**Problem statement**:
Please reproduce the data below exactly, from the first line through the line containing "Given: Select the", and leave every later line out.

**Available records**:
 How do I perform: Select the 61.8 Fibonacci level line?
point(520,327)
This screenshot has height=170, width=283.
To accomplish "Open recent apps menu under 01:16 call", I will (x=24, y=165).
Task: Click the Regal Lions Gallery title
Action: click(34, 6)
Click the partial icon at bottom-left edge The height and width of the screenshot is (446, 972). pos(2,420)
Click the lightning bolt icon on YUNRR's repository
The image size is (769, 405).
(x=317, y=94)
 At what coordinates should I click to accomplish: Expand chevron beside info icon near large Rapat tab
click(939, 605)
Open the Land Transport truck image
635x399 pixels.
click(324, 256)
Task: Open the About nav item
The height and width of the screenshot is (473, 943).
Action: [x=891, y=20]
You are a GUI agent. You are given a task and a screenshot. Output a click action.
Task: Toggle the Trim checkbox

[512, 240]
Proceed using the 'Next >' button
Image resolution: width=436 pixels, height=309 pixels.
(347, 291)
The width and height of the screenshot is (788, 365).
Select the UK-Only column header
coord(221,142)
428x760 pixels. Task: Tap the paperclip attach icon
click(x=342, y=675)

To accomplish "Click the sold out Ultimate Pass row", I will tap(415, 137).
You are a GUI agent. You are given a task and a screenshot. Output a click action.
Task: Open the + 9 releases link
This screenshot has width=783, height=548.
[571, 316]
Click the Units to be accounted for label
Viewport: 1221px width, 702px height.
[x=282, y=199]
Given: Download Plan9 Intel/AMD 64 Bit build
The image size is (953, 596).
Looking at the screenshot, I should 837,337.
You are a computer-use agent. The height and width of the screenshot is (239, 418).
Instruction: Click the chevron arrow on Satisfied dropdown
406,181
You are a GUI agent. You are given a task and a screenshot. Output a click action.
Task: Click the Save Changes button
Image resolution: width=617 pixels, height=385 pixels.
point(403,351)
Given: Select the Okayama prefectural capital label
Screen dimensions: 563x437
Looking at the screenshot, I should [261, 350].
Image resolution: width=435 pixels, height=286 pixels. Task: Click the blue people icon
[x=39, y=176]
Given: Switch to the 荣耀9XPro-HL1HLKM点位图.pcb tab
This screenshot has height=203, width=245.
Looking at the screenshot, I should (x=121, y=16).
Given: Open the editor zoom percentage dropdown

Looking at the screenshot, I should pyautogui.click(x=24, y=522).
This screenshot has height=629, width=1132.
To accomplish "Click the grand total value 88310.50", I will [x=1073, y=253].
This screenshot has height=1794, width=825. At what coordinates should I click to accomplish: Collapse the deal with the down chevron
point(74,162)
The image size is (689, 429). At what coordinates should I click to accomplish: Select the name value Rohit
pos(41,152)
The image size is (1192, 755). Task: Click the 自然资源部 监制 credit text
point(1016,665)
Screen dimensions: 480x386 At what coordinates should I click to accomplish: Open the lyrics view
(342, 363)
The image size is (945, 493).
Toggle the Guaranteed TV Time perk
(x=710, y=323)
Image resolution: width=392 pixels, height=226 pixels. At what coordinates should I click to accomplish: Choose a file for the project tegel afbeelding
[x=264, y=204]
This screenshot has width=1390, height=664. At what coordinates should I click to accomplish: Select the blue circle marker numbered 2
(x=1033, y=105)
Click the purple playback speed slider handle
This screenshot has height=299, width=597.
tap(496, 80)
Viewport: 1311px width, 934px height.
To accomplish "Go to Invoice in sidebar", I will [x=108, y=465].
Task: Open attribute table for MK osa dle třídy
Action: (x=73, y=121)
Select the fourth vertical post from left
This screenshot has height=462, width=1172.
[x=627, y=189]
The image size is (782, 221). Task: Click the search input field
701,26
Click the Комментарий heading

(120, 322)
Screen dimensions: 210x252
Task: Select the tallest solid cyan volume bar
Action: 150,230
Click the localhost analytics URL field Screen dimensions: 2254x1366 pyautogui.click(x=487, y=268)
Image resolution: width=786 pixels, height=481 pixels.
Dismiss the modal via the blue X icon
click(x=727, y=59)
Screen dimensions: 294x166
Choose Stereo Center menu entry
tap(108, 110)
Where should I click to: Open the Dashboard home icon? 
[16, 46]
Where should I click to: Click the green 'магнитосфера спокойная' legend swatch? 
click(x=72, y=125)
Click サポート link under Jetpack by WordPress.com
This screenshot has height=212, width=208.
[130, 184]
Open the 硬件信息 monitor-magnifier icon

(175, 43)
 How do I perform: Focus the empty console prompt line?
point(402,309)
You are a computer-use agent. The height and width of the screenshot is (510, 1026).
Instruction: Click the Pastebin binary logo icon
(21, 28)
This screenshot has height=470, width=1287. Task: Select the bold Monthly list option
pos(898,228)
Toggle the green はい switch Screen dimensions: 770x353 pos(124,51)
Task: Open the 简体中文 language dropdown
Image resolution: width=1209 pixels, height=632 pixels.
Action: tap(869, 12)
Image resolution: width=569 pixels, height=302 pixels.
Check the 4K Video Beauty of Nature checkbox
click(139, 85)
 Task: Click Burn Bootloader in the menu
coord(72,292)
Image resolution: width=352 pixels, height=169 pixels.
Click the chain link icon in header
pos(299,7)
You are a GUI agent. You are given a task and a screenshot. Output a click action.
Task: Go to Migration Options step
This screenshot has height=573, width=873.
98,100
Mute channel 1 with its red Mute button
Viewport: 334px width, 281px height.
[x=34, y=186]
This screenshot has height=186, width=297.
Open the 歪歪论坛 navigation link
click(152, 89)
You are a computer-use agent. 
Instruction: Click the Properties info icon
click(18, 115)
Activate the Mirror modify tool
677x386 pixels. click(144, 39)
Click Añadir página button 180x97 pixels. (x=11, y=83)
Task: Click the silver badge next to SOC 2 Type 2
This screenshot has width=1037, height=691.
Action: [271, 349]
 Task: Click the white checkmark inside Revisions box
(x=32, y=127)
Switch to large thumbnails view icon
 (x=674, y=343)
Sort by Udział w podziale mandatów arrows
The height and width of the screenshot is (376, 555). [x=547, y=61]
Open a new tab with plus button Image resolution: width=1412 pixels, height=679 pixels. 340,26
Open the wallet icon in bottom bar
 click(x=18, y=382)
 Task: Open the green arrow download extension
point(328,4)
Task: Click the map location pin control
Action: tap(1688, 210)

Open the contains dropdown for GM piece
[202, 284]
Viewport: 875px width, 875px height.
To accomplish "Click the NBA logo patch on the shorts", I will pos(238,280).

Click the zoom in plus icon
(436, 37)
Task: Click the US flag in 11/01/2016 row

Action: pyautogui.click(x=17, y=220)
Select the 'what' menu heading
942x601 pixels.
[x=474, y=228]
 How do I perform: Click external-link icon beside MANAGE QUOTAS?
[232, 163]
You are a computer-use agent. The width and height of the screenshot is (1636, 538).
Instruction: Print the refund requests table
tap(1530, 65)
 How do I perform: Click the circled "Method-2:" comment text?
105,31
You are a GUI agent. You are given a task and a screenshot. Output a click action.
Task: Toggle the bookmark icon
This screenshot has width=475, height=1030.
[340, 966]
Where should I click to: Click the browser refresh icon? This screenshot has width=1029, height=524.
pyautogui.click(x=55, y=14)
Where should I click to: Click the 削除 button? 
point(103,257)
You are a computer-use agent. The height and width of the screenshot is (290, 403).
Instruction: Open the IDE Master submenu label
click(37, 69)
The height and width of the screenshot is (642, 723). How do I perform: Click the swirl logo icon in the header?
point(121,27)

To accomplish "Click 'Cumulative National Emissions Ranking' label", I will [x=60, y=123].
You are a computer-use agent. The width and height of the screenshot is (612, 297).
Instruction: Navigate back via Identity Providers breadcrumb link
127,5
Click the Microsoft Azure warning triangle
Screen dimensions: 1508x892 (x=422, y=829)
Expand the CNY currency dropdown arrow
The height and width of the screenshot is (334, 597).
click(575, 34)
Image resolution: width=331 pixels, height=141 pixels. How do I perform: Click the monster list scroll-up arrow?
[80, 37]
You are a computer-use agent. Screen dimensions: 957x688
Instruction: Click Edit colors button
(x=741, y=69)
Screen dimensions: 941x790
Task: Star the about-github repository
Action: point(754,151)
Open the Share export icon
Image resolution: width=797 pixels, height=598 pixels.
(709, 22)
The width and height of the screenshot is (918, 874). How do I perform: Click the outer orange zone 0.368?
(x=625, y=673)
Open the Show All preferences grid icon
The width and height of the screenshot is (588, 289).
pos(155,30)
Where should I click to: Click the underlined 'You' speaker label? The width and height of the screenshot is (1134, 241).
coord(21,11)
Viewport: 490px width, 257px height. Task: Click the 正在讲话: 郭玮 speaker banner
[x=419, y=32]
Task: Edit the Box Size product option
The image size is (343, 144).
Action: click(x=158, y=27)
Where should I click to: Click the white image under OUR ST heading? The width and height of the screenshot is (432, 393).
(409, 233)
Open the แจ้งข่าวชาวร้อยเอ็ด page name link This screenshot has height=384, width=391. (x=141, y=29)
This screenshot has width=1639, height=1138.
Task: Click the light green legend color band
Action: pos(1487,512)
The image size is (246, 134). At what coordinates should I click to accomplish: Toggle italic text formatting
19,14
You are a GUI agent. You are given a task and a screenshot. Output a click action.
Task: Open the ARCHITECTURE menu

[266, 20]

**Solution to the exercise**:
 How do I perform: Select the 61.8 Fibonacci level line?
point(520,327)
This screenshot has height=170, width=283.
To accomplish "Open recent apps menu under 01:16 call", I will (x=24, y=165).
Task: Click the Regal Lions Gallery title
Action: click(34, 6)
Click the partial icon at bottom-left edge The height and width of the screenshot is (446, 972). pos(2,420)
Click the lightning bolt icon on YUNRR's repository
The image size is (769, 405).
(x=317, y=94)
 At what coordinates should I click to accomplish: Expand chevron beside info icon near large Rapat tab
click(939, 605)
Open the Land Transport truck image
635x399 pixels.
click(324, 256)
Task: Open the About nav item
The height and width of the screenshot is (473, 943).
Action: [x=891, y=20]
You are a GUI agent. You are given a task and a screenshot. Output a click action.
Task: Toggle the Trim checkbox

[512, 240]
Proceed using the 'Next >' button
Image resolution: width=436 pixels, height=309 pixels.
(347, 291)
The width and height of the screenshot is (788, 365).
Select the UK-Only column header
coord(221,142)
428x760 pixels. Task: Tap the paperclip attach icon
click(x=342, y=675)

To accomplish "Click the sold out Ultimate Pass row", I will tap(415, 137).
You are a GUI agent. You are given a task and a screenshot. Output a click action.
Task: Open the + 9 releases link
This screenshot has width=783, height=548.
[571, 316]
Click the Units to be accounted for label
Viewport: 1221px width, 702px height.
[x=282, y=199]
Given: Download Plan9 Intel/AMD 64 Bit build
The image size is (953, 596).
Looking at the screenshot, I should 837,337.
You are a computer-use agent. The height and width of the screenshot is (239, 418).
Instruction: Click the chevron arrow on Satisfied dropdown
406,181
You are a GUI agent. You are given a task and a screenshot. Output a click action.
Task: Click the Save Changes button
Image resolution: width=617 pixels, height=385 pixels.
point(403,351)
Given: Select the Okayama prefectural capital label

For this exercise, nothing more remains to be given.